In FIG. 1H, TBD 116 is formed along the bottom of trench 110. In one embodiment, semiconductor region 100 comprises silicon, and TBD 116 is formed by oxidizing the silicon using a conventional local oxidation of silicon (LOCOS) process. Second oxidation barrier layer 114 inhibits sidewalls of trench 110 from oxidizing, and first oxidation barrier layer 104 inhibits mesa surfaces 108 from oxidizing. In one embodiment, TBD 116 has a thickness in the range of 2000-3000 Å. The process can be either a wet or dry oxidation depending on the capability of second oxidation barrier layer 114.
In FIG. 1I, conventional etch processes are carried out to remove second oxidation barrier layer 114 and third insulating layer 112 from the sidewalls of trench 110 and to remove the remaining portions of hard mask 101. In an exemplary embodiment, conventional oxide etch processes may be used to remove first, second, and third insulating layers 102, 106, and 112, and conventional silicon nitride etch processes may be used to remove first and second oxidation barrier layers 104 and 114. The oxide etch process may also remove a thin layer off the top of TBD 116. However, this amount may be compensated for by modifying the dielectric growth recipe parameters during the formation of TBD 116. Further, using a thin first insulating layer 102 ensures that only a thin layer of TBD 116 is removed when removing first insulating layer 102. In one embodiment, only TBD 116 remains along the bottom of trench 110 following the etch process(es) as shown in FIG. 1I. In another embodiment, third insulating material may be retained and may serve as the gate dielectric of a field effect transistor.
With the formation of TBD 116, the remaining portions of the trench-gate FET structure can be formed using any one of a number of known techniques. FIG. 2 shows a cross-section view of such a trench-gate FET structure, in accordance with an embodiment of the invention.
In FIG. 2, an epitaxial layer 234 that is doped N-type overlies a highly doped N+ substrate 232. Body region 222 of P-type conductivity and source regions 228 of N-type conductivity are formed in an upper portion of epitaxial layer 234 using conventional ion implantation techniques. The portion of epitaxial layer 234 that is bounded by body region 222 and substrate 232 is commonly referred to as the drift region. The drift region and substrate 232 form the drain region of the FET. Trench 210 extends into epitaxial layer 234 and terminates within the drift region. Alternatively, trench 210 may be extended deeper to terminate within substrate 232. Gate dielectric layer 218 is formed along the trench sidewalls in the embodiment where third insulating layer 112 is removed in an earlier step. Recessed gate electrode 220 is formed in trench 210 over TBD 216 and gate dielectric layer 218 using known techniques. Body region 222 may be formed prior to forming trenches 210 or after forming gate electrode 220, or at another stage of the process.
The cross section in FIG. 2 corresponds to an embodiment where an open cell configuration is used with source regions 228 and trench 210 being stripe-shaped and extending parallel to one another. In this embodiment, conventional techniques are used to form heavy body regions 230 of P-type conductivity periodically or continuously along the source stripes. Heavy body regions 230 are formed in body regions 222 using known techniques. A dielectric layer (e.g., BPSG) is formed over the structure and then patterned. Following a reflow process, the dielectric layer forms dielectric dome 224 extending over trench 210. A top interconnect layer 226 (e.g., comprising metal) that electrically contacts source regions 228 and heavy body regions 230 may be formed over the entire structure. A backside drain interconnect layer (not shown) may also be formed to contact the backside of substrate 232. The method of the present invention is not limited to an open cell configuration. The implementation of the present invention in a closed cell configuration would be obvious to one skilled in the art in view of this disclosure.

Data excerpt =
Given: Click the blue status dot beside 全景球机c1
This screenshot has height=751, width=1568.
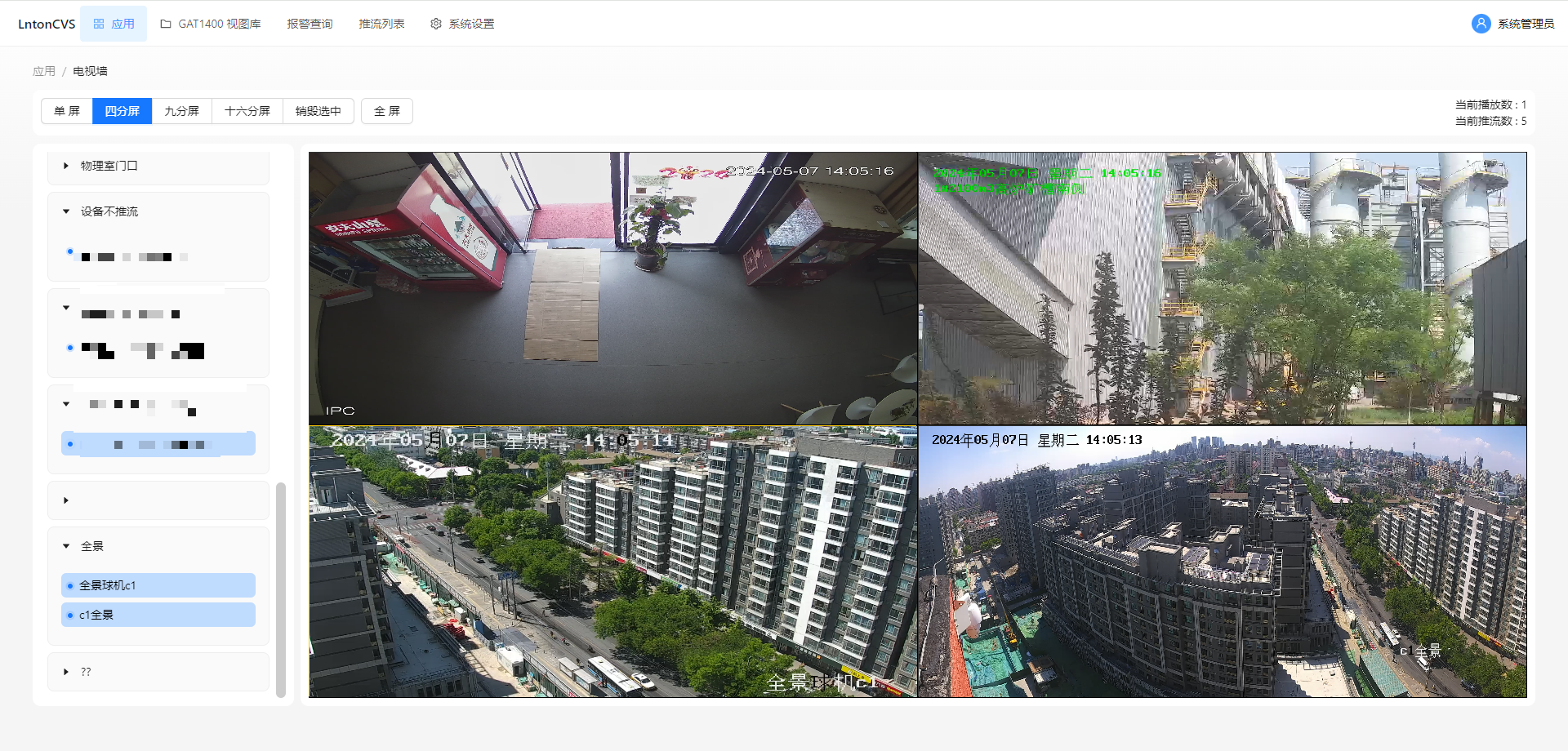Looking at the screenshot, I should (x=69, y=585).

Directives =
A – Translate this sentence from the trench transistor passage into Spanish: "In one embodiment, TBD 116 has a thickness in the range of 2000-3000 Å."
B – According to the trench transistor passage, what do the drift region and substrate 232 form together?

Completed exercise =
A – En una realización, TBD 116 tiene un espesor en el rango de 2000-3000 Å.

B – The drain region of the FET.